EXERCICE COURT 1
Exprimez en liste JSON de chaînes, une chaîne par ligne et sans les lignes vides, les entrées allant de la ligne qui contient « The image size is (1366, 733). » jusqu'à la dernière ligne des entrées, ces deux lignes comprises.

EXTRAIT DU TEXTE

((

Encadrement strict de la requalification. Le cadre de la requalification des situations des contribuables, à leur demande ou à l’initiative de l’administration fiscale, obéit cependant à des règles strictes. Ces règles, si elles sont libellées différemment selon qu’il s’agit des impositions des particuliers ou des entreprises, obéissent à la même logique selon laquelle une option régulièrement formée ou, à l’inverse, non valablement formée dans un délai impératif, ne peut plus être a posteriori modifiée. Ainsi, l’exercice par le contribuable d’une faculté de choix entre plusieurs possibilités est définitif dans son principe et opposable à l’administration.

Option ferme. Le problème est que le contexte dans lequel ces choix sont opérés peut-être totalement bouleversé a posteriori, soit par l’administration fiscale, soit par une mauvaise conjonction de circonstances. On pourrait légitimement penser qu’à nouveau contexte, nouvelle décision. Ce n’est pourtant pas la position de l’administration fiscale, selon laquelle des décisions régulièrement formées du contribuable ne peuvent pas être modifiées même lorsqu’elles lui apparaissent, par la suite, défavorables(2).Voici une sélection de cas dans lesquels le juge de l’impôt a pleinement validé ce principe, générant de lourdes impositions pour les contribuables concernés.

Imputation sur le déficit d’une plus-value à long terme. Une société dont l’objet social est l’acquisition et la construction d’immeubles en vue de la location et la détention de participations, a fait l’objet d’une vérification de comptabilité. À cette occasion, l’administration fiscale a remis en cause le déficit de la société au titre de l’année 2003. Initialement, cette société avait pourtant choisi d’imputer sur ce déficit une plus-value nette à long terme réalisée à la suite d’une cession de titres de participation(3). En effet, le code général des impôts offre aux entreprises le choix entre l’imposition des plus-values nettes à long terme à un taux réduit ou la compensation de ces plus-values avec un déficit ordinaire constaté au titre de l’exercice ou reportable sur cet exercice(4). Dans la mesure où les déficits de la société ont été remis en cause, cette dernière soutenait que la plus-value nette à long terme redevenait imposable au taux réduit (16 %). Au contraire, l’administration affirmait qu’en choisissant d’imputer la plus-value à long terme sur le déficit déclaré, la société requérante avait pris une décision de gestion opposable qui lui interdisait de bénéficier ultérieurement de l’imposition au taux de 16 %. La plus-value à long terme devenait ainsi imposable au taux ordinaire de l’impôt sur les sociétés. Pourtant, il est évident qu’en l’absence de déficit, cette société n’aurait jamais choisi cette imputation, qui ne permet que de « compenser le déficit d’exploitation de l’exercice »(5), celui-ci n’existant pas. En d’autres termes, il était proposé à la société de faire comme si elle avait initialement, délibérément, choisi d’imposer un produit au taux ordinaire de 33,33 % au lieu de 16%. Cette position rigoureuse a été confirmée à la fois par la cour administrative d’appel de Paris puis par le Conseil d’Etat.

))

DONNÉES SOURCES
((

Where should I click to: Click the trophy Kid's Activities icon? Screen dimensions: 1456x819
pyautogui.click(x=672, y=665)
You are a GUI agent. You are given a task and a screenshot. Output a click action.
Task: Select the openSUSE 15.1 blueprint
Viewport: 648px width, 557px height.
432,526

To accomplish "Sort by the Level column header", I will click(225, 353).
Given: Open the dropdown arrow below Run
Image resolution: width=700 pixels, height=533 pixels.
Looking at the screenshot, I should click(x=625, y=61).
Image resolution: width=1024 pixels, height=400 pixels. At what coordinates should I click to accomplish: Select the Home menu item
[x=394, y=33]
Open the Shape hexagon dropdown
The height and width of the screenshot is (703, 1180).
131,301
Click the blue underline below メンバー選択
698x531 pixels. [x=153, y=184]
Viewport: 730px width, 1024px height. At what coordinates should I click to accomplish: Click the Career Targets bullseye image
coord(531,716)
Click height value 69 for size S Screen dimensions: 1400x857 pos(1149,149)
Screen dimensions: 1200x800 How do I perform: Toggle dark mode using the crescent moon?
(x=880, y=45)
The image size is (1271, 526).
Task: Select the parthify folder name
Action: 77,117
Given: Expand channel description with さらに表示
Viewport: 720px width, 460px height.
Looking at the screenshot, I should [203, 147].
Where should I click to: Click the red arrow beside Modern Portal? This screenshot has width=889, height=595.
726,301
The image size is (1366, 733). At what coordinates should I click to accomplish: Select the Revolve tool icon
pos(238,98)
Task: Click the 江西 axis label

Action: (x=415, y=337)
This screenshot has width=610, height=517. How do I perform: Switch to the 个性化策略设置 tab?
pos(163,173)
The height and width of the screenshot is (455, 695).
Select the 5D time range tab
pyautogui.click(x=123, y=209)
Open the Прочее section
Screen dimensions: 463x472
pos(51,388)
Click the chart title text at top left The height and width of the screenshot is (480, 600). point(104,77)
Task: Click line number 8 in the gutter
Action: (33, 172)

))

EXERCICE COURT 2
D'après l'extrait du texte, quelles juridictions ont confirmé la position de l'administration fiscale dans l'affaire de la plus-value imputée sur le déficit ?

RÉSULTAT 1
[
  "The image size is (1366, 733). At what coordinates should I click to accomplish: Select the Revolve tool icon",
  "pos(238,98)",
  "Task: Click the 江西 axis label",
  "Action: (x=415, y=337)",
  "This screenshot has width=610, height=517. How do I perform: Switch to the 个性化策略设置 tab?",
  "pos(163,173)",
  "The height and width of the screenshot is (455, 695).",
  "Select the 5D time range tab",
  "pyautogui.click(x=123, y=209)",
  "Open the Прочее section",
  "Screen dimensions: 463x472",
  "pos(51,388)",
  "Click the chart title text at top left The height and width of the screenshot is (480, 600). point(104,77)",
  "Task: Click line number 8 in the gutter",
  "Action: (33, 172)"
]

RÉSULTAT 2
La cour administrative d'appel de Paris, puis le Conseil d'Etat.